(Stored data)
Segment Open

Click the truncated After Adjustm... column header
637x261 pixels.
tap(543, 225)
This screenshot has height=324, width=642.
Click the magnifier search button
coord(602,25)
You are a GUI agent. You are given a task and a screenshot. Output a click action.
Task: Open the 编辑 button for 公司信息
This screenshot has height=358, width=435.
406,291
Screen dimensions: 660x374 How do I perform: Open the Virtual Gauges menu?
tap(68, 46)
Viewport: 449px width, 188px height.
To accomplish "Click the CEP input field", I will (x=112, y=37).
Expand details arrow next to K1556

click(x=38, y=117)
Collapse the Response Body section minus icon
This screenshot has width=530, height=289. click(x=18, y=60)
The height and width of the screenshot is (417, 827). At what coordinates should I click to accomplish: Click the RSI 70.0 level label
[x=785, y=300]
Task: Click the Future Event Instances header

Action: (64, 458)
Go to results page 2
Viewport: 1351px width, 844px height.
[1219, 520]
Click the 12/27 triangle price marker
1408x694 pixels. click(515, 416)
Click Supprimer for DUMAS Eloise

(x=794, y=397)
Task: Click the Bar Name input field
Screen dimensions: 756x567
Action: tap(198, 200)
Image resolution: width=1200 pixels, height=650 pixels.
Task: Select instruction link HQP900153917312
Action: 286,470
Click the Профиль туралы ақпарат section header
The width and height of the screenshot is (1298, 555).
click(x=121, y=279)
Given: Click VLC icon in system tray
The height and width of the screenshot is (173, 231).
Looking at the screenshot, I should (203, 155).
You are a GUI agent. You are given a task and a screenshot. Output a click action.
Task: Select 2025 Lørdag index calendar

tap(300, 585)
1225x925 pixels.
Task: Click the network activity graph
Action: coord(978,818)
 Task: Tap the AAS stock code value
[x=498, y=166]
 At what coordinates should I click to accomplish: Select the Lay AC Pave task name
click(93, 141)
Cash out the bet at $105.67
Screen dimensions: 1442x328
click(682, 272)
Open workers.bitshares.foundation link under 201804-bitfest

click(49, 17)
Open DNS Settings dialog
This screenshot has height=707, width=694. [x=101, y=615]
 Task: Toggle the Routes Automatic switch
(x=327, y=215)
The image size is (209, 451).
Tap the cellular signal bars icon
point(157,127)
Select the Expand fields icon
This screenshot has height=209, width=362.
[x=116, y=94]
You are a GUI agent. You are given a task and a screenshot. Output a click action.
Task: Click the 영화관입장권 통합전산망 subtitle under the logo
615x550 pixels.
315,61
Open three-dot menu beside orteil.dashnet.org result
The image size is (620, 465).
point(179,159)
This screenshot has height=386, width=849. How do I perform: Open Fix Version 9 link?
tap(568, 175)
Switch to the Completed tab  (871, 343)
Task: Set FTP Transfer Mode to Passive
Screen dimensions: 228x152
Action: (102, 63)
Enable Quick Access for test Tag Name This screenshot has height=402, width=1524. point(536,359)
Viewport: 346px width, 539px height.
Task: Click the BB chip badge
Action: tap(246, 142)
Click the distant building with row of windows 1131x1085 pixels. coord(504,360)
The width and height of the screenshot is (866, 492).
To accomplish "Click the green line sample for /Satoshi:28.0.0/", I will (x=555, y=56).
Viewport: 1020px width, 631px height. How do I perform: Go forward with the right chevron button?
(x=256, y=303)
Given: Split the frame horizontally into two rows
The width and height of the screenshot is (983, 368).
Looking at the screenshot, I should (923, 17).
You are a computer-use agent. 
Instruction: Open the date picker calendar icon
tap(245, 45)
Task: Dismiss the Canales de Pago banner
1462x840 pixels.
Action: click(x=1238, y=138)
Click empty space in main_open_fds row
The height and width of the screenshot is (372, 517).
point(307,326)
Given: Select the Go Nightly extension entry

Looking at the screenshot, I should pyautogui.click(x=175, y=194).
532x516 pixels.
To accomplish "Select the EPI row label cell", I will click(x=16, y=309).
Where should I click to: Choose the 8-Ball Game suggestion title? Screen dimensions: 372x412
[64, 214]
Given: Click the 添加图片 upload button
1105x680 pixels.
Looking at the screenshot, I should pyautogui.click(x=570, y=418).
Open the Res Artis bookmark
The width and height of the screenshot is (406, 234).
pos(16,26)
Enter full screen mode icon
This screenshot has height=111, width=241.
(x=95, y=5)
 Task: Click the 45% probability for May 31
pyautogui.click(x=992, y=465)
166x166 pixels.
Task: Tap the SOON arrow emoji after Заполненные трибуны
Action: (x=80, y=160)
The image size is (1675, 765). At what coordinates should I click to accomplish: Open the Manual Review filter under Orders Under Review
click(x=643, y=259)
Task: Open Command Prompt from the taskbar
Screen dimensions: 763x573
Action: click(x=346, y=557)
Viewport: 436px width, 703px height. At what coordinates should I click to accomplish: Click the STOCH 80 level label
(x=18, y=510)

Segment Closed

## WHAT IS EXPECTED
From the data above, reproduce word for word the lines running from the line with "Task: Tap the AAS stock code value" to the line with "Cash out the bet at $105.67", ends included.

## RESULT FOR THIS EXERCISE
 Task: Tap the AAS stock code value
[x=498, y=166]
 At what coordinates should I click to accomplish: Select the Lay AC Pave task name
click(93, 141)
Cash out the bet at $105.67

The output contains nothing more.